Still, it can feel a little degrading to be single during the summer. There are movies coming out about people falling in love left and right, as well as TV shows directed towards teens and twenty-somethings in which we follow the rise of a great romance alongside the characters. Somewhere along the way, we decided that love is a part of the sweet, warm air of summer. So really, how are we single people supposed to feel about ourselves as we return to our normal routines to hear about the great summer flings, crushes, encounters etc. of our friends during out summers apart?
Honestly, summer love may not be the smartest idea after all. How many of your friends, a week or two after telling you about their new partner, will be telling you how hard it is to do long-distance, or how different things are now that the summer is over? Their once passionate romance is now fizzing out. Is their new flame no longer answering their texts with the same tenacity that they used to? Is distance too hard? Are they now thinking they didn't want as big of a commitment as they agreed to before summer ended?

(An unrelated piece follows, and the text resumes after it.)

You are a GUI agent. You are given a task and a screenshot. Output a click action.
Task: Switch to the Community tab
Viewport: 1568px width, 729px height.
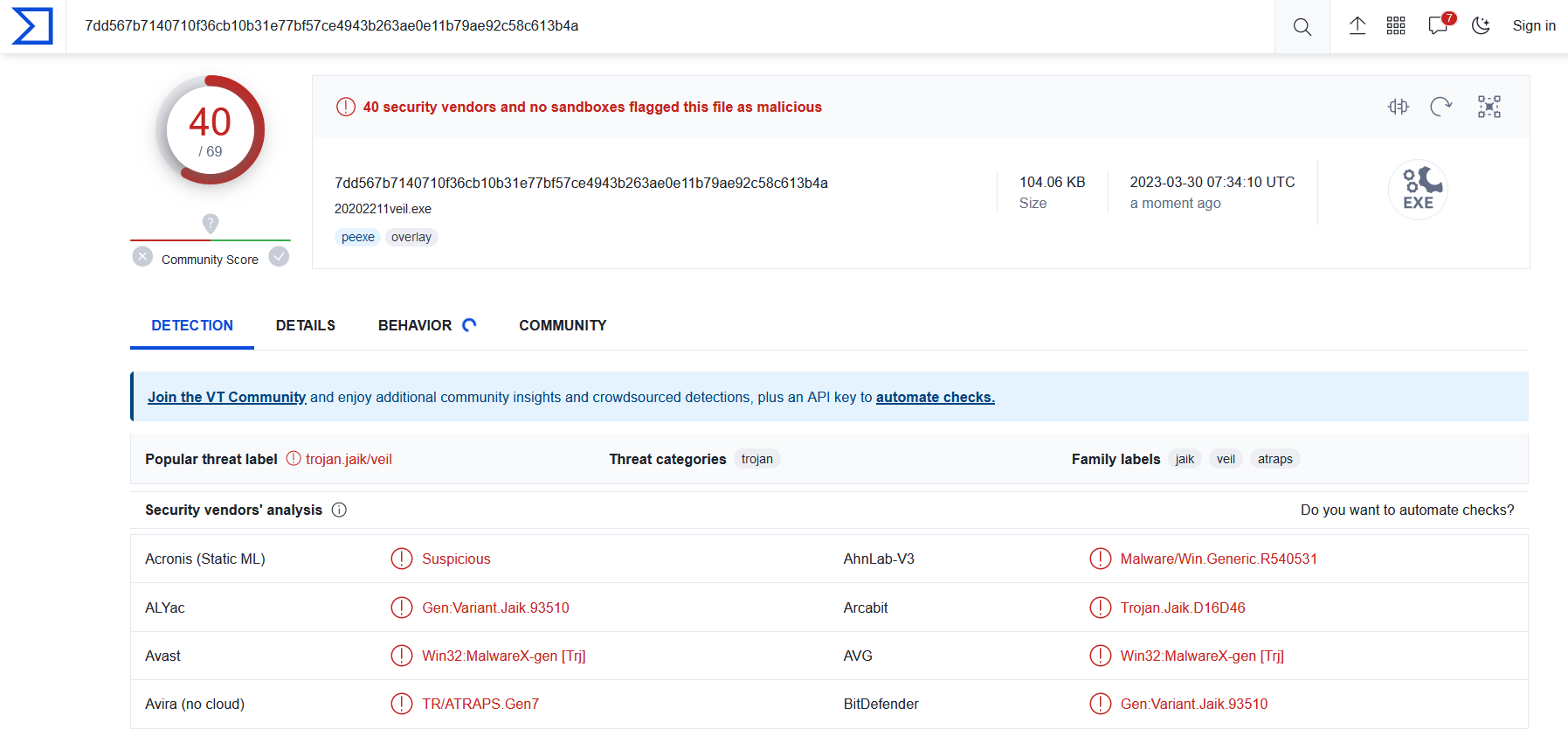coord(563,325)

I, being a human being without any kind of romantic attachment, am not looking forward to these conversations. It sucks when our friends think they've found happiness and turns out they haven't. However, I know I had a good summer spent with good people that didn't involve some great romance.
To have a summer romance is a thing that can be amazing, I don't deny that. There are the stories of the Allie's and Noah's in the world. But to my fellow single people out there, we can rest safe knowing we can have a good time despite being single; summer can still be fun. We set out to have a good summer, and I'd say a lot of us succeeded without the romance we've read about and seen in movies. And you know, there's always next summer.